The History House is the central historical representation in the novel. A house where history happened once, abandoned now. A house where history happens now, where Ammu and Velutha meet in dangerous liaison, where two children look for safety as they flee the whimsical emotions of the adults in their lives, where one child is not quite strong enough to swim against the current and is swept away. Where "history's henchman, sent to square the books and collect the dues from those who broke its laws"(292) exact cold justice from a man whose only crime is the fact of his birth. Roy introduces the twins' preoccupation with the history house early in the story, adding to the myth bit-by-bit, until it is obvious that it will play an important part in the history of the family. The reader is not surprised that the story culminates at the history house with "history in live performance"(293) as the police find Velutha there and beat him while the children watch. It seems fitting in this tale of history's cost, that the horrendous climax takes place in a location so obviously representative of the country's history. This paper is written by Barbara Love.

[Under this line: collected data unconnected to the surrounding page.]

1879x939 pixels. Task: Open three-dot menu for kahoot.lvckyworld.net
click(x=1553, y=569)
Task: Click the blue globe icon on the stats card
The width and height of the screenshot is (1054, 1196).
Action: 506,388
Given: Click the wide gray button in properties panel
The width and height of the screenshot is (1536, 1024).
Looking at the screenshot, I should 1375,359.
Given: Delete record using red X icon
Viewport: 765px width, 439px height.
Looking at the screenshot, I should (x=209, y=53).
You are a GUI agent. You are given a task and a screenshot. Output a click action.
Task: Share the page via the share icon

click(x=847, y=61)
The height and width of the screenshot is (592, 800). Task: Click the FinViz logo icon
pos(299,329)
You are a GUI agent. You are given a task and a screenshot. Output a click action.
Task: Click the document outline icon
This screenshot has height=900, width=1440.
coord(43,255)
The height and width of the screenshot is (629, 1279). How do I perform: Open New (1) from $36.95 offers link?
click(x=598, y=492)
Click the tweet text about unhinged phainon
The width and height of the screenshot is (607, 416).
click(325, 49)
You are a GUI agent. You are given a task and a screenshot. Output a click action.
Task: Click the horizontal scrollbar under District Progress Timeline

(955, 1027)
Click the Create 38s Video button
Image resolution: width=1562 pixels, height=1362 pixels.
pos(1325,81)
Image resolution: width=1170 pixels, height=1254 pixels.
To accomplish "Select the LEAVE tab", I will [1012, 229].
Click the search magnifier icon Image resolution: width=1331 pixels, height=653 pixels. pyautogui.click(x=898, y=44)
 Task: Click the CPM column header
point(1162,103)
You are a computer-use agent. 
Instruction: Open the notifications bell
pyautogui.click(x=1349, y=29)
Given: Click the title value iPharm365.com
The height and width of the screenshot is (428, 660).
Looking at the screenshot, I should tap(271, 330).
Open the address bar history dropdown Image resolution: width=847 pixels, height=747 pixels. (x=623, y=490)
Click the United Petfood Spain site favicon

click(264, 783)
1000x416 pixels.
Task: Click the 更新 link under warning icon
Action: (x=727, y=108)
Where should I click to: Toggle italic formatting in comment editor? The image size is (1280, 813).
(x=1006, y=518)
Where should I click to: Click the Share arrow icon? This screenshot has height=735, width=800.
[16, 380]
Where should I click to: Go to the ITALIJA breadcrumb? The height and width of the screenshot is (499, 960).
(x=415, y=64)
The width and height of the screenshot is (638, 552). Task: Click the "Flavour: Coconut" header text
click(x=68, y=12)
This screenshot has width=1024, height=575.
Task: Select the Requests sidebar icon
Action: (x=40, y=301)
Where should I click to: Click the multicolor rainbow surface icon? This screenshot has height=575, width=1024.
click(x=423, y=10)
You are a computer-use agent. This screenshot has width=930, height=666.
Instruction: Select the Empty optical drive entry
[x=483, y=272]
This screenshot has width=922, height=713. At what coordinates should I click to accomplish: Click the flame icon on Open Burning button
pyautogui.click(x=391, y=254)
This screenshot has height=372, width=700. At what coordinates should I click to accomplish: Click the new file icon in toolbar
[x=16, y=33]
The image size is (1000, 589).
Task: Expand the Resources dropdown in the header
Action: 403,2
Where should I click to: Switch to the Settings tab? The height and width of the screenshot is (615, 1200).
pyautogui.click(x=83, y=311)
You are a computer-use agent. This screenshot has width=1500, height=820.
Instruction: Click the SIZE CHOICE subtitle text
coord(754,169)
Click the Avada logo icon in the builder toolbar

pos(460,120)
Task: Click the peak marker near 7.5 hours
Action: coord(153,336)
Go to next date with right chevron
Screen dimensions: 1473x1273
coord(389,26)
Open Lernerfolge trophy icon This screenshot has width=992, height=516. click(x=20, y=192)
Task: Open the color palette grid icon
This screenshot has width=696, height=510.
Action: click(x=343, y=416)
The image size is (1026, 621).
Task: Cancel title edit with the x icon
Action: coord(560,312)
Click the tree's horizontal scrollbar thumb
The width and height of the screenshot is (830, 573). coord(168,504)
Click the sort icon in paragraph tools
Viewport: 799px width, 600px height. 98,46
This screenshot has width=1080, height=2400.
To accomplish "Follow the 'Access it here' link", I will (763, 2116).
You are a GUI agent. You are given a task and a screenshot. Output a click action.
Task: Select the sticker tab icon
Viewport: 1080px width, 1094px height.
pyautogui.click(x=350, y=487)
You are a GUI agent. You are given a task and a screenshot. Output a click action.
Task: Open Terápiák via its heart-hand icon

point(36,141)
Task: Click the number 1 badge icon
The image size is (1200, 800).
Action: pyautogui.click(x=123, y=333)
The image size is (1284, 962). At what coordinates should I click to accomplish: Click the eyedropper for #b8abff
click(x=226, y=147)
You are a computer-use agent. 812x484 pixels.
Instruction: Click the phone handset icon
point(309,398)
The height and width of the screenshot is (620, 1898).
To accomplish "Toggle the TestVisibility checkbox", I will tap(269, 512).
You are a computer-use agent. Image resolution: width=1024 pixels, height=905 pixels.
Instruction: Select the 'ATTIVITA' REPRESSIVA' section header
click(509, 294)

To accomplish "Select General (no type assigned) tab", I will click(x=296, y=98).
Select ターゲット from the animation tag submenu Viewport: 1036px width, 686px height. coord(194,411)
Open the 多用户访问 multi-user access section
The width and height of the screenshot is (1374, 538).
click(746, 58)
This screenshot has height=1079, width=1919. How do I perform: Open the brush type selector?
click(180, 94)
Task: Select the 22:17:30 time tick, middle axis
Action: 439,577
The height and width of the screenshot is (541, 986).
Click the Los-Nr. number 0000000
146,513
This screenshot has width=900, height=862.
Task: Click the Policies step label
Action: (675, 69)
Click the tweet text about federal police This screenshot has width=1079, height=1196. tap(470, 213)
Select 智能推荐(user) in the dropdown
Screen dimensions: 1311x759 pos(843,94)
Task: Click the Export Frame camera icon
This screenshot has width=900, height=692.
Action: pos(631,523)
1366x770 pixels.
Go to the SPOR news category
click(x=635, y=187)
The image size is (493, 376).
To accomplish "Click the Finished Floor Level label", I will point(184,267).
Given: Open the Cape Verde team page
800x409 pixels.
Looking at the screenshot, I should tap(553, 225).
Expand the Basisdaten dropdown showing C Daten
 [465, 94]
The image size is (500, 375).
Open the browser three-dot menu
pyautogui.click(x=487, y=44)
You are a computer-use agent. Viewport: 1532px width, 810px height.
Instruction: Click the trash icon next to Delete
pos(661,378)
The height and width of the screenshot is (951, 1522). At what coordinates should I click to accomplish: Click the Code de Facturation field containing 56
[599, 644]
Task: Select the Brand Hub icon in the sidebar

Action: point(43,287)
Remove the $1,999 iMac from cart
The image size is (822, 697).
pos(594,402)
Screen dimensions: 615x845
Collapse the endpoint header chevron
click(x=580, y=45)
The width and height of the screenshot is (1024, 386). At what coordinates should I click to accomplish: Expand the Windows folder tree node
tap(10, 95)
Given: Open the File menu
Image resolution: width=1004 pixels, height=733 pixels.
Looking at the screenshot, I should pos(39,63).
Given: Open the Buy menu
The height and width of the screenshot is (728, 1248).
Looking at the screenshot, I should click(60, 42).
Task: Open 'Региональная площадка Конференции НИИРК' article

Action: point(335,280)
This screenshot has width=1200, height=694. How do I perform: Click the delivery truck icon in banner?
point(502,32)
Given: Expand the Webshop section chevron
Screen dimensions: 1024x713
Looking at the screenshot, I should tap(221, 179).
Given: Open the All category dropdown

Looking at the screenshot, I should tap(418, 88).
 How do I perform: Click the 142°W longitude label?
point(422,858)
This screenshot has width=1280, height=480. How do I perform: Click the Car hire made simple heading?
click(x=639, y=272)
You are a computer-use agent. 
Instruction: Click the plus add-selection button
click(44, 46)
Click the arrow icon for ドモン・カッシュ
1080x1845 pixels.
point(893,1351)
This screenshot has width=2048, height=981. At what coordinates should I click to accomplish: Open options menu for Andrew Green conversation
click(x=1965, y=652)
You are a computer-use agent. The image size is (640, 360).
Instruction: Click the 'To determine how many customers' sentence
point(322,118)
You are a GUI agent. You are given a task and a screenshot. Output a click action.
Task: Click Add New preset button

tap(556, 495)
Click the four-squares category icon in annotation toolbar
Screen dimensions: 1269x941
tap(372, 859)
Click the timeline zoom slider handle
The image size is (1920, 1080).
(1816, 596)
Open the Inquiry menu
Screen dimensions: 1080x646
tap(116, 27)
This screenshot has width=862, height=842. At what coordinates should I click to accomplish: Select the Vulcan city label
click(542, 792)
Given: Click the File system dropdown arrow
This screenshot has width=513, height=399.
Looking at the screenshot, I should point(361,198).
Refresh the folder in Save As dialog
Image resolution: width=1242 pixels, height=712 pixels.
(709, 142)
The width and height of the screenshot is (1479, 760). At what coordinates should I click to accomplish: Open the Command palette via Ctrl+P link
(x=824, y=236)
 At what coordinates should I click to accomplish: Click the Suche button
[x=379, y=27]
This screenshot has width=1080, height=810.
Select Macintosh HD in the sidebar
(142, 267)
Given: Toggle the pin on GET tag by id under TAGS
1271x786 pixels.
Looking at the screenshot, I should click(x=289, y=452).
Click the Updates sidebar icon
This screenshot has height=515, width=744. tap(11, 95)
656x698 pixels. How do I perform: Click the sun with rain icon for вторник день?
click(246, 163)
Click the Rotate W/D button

The God of Small Things is the novel's most visible repeated motif. Beginning with the title, Roy hints at the meaning in these words throughout the story. Little by little it becomes apparent that Velutha is the God of Small Things. Ammu has a dream that includes herself and a man on a bizarre stage before an indifferent audience. As she wakes she realizes the man is Velutha and Velutha is the God of Small Things. They are acting out their story in front of the indifferent audience of fated history. The narrator repeatedly alludes to him, "The God of Loss. The God of Small Things. He left no footprints in sand, no ripples in water, no image in mirrors"(250). This is Velutha's life. Because he is untouchable he counts for nothing. Nothing he does matters. When something important, wonderful, comes into his life, comes to him and Ammu together, "instinctively they stuck to the Small Things"(320). There could be no big things in their lives, no future, no plans. Big things bring with them loss. Because he breaks the Love Laws, because he crosses the line between small things and big things, because he is part of "when history slipped up"(314), the ultimate loss comes to Velutha. Their involvement with this God of Small Things, this God of Loss, brings loss into the life of Ammu, and into the lives of the two-egg twins Estha and Rahel. Their loss is inextricably tied to the collective history of their society's loss. In an interview for "The Progressive" in early spring 2001, Roy said, "The God of Small Things is a book where you connect the very smallest things to the very biggest: whether it's the dent that a baby spider makes on the surface of water or the quality of moonlight on a river or how history and politics intrude into your life, your house, your bedroom"(Barsamian 35). Her book magnificently demonstrates the interrelated history of loss that comes to a people bound by their history's small things.
Works Cited
Barsamian, David. "Arundhati Roy." The Progressive 65(April 2001): 33-9.
Roy, Arundhati. The God of Small Things. New York : Random House, 1998.